When Larry Eichhorn, the sole creative force behind Lo-Fi Eyed, describes the musical venture as a “home recording project” he’s not exaggerating in the slightest.
For more than 15 years, Lo-Fi Eyed existed solely in the musician’s Pittsburgh bedroom, and no one outside family members and a few close friends had been exposed to his music before he played his first shows in July 2013.
“People have asked me, ‘It’s been 15 years and you’re just starting [to play live]?’” said Eichhorn, 35, who relocated to nearby Chillicothe last summer to attend the Recording Workshop. “And maybe that’s why I book so many shows now. Maybe I’m making up for lost time.”

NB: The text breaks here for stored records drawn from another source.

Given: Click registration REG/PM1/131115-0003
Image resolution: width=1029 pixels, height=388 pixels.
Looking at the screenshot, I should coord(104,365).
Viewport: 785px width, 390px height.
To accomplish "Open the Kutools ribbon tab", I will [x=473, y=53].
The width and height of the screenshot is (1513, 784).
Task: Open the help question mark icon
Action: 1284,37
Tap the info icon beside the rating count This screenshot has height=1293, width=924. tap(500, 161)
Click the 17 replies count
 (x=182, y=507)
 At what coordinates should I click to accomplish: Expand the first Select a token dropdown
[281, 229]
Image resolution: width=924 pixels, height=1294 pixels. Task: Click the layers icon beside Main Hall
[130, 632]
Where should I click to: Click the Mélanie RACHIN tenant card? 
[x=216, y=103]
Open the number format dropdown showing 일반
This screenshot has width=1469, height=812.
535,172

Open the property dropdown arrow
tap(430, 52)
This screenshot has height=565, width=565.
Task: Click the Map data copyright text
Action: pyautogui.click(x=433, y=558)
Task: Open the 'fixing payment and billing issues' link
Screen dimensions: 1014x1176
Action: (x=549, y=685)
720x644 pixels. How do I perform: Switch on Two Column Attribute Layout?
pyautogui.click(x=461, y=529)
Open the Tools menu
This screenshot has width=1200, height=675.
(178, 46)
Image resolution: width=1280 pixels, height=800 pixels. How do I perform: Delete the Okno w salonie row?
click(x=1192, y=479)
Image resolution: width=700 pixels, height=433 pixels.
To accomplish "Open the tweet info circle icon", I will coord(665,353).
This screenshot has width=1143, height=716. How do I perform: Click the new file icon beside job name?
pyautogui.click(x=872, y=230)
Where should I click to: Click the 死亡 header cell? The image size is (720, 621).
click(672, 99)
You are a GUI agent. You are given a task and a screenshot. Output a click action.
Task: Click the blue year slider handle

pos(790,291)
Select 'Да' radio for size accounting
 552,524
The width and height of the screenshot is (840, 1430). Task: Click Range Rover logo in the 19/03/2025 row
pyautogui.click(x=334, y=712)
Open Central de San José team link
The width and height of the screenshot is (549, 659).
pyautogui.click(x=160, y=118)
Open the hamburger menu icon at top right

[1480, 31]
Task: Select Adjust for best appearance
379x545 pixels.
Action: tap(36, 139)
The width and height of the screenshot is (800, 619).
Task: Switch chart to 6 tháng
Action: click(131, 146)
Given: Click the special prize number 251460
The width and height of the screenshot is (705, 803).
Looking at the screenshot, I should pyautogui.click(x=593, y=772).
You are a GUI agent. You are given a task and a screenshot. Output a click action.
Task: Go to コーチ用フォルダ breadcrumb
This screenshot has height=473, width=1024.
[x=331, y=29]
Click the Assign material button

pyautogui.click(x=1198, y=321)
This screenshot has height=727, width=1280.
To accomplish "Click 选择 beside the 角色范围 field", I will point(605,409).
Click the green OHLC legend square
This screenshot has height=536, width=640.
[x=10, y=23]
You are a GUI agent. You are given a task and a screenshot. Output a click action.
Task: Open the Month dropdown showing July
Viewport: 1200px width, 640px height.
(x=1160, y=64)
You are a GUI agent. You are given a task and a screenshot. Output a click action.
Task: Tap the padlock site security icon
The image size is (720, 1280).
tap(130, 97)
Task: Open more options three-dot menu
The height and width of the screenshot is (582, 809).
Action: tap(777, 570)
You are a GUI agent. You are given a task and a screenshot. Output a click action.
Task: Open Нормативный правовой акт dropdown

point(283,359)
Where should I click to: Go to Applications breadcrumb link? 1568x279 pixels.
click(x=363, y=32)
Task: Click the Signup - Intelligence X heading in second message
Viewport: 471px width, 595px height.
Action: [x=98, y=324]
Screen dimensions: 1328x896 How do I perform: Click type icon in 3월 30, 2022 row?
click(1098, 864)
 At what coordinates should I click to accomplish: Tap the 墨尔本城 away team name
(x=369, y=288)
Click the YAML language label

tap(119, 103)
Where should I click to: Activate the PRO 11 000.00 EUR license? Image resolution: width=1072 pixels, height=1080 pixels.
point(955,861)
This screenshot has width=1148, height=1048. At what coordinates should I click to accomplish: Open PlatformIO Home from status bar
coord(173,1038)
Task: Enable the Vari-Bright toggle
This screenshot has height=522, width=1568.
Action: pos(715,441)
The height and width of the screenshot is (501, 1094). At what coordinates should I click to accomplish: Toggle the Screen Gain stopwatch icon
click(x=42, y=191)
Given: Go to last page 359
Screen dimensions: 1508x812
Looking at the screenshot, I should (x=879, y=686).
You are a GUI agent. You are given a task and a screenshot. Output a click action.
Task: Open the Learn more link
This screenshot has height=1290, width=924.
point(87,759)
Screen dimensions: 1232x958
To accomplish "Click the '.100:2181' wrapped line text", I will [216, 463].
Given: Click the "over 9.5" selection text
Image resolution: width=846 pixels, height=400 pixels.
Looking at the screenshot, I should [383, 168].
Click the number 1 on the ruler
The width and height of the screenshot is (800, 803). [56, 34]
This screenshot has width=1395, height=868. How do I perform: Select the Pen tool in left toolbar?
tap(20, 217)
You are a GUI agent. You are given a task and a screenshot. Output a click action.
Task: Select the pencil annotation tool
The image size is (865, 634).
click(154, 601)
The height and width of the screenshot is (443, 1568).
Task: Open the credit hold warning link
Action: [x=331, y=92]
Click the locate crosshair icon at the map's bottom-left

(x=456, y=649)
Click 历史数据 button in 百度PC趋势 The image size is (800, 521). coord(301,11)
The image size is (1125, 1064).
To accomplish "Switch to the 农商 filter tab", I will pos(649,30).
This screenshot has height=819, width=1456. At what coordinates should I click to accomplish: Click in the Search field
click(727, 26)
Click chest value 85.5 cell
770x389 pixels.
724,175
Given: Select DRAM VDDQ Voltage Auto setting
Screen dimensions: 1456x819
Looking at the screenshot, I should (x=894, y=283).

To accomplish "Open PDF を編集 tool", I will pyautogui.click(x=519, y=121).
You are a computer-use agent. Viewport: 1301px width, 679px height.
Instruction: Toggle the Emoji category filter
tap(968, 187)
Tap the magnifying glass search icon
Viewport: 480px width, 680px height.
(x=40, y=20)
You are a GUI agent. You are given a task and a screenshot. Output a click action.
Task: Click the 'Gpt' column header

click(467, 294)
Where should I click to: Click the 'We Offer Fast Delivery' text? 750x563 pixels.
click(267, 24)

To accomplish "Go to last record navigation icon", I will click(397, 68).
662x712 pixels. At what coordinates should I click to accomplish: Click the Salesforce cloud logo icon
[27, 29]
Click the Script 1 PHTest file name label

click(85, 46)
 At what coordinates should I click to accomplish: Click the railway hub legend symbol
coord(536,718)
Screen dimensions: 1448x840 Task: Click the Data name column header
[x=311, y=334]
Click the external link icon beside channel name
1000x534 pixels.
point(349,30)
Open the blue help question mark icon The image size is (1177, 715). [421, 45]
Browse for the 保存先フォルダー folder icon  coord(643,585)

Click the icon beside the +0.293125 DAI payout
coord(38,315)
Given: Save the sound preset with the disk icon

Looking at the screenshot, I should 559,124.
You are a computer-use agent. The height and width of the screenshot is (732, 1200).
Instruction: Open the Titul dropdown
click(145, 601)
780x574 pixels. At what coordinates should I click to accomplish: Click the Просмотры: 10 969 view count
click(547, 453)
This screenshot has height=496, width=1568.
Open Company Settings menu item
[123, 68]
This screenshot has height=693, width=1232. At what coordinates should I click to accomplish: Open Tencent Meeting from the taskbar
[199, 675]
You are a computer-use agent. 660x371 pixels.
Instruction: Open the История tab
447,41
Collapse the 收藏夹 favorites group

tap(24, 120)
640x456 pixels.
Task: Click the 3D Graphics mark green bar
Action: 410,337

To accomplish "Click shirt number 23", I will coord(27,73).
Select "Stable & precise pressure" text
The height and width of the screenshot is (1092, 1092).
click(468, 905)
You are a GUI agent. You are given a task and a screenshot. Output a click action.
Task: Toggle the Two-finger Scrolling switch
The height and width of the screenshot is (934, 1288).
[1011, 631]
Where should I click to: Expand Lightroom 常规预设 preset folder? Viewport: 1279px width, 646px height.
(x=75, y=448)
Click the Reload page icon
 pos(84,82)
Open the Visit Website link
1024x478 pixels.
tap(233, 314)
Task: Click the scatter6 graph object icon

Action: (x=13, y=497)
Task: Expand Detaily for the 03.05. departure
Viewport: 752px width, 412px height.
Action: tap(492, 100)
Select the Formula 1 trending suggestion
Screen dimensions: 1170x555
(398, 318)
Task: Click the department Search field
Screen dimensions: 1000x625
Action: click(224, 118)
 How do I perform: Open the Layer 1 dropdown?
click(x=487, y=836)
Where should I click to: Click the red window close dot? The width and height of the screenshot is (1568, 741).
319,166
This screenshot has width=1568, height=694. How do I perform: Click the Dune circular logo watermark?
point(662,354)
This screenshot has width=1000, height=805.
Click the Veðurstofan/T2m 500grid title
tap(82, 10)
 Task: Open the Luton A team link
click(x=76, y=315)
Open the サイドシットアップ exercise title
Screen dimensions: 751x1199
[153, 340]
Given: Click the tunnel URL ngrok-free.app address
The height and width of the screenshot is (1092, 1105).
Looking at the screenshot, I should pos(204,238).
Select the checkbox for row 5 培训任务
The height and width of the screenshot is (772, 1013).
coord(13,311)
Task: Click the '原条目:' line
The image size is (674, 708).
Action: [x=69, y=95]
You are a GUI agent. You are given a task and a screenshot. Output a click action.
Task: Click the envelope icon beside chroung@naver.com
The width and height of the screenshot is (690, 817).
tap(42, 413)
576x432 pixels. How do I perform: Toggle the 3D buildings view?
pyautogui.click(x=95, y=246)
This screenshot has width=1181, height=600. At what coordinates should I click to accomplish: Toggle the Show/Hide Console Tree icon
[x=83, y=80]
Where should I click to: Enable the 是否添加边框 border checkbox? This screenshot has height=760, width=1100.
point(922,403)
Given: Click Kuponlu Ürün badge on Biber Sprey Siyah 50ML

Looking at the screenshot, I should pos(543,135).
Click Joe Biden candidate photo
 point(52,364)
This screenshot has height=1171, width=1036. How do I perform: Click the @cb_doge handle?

Little else has changed about the project. Eichhorn still layers his shoegaze-leaning songs with gauze-y, reverb-laden guitar, and the music still sounds endearingly scruffy, as though it’s gone weeks without a shave. It’s an aesthetic the musician developed partially out of affinity (he’s always been drawn to lo-fi acts like Sebadoh and early Sonic Youth) and partially out of necessity.
“I think when some people hear me they don’t think I know how to play guitar. They’re like, ‘This guy can’t play in key,’” Eichhorn said. “But a lot of it comes for the same reason Sonic Youth started out with their [off-beat] tunings: I’ve got really crappy gear. I have a Gibson, but it’s like a $300 model from the ’80s, and it doesn’t sound so good in standard tuning.”
In general, Eichhorn approaches Lo-Fi Eyed songs as though he’s manipulating oil paint on a broad, blank canvas. First he’ll record a basic track with his favored guitar — a four-string, custom-tuned Gibson — and then he’ll layer other guitars atop this base, building and shaping the track until it takes on completed form.
These sonic collages will take center stage when Eichhorn brings Lo-Fi Eyed to Ace of Cups for a concert on Tuesday, April 15 — one of a handful of shows he’ll play in and around southern Ohio this week alone. But while the guitarist has undoubtedly become more comfortable in a live setting, he still aspires to maintain a home-recording intimacy in his own material, much like his musical idols.
“When I started getting into early Sebadoh … that was a big influence on me,” he said. “Those albums sounded like you were just there hanging out in the living room [with them], and you could create whatever you liked. That’s what I wanted [with my music].”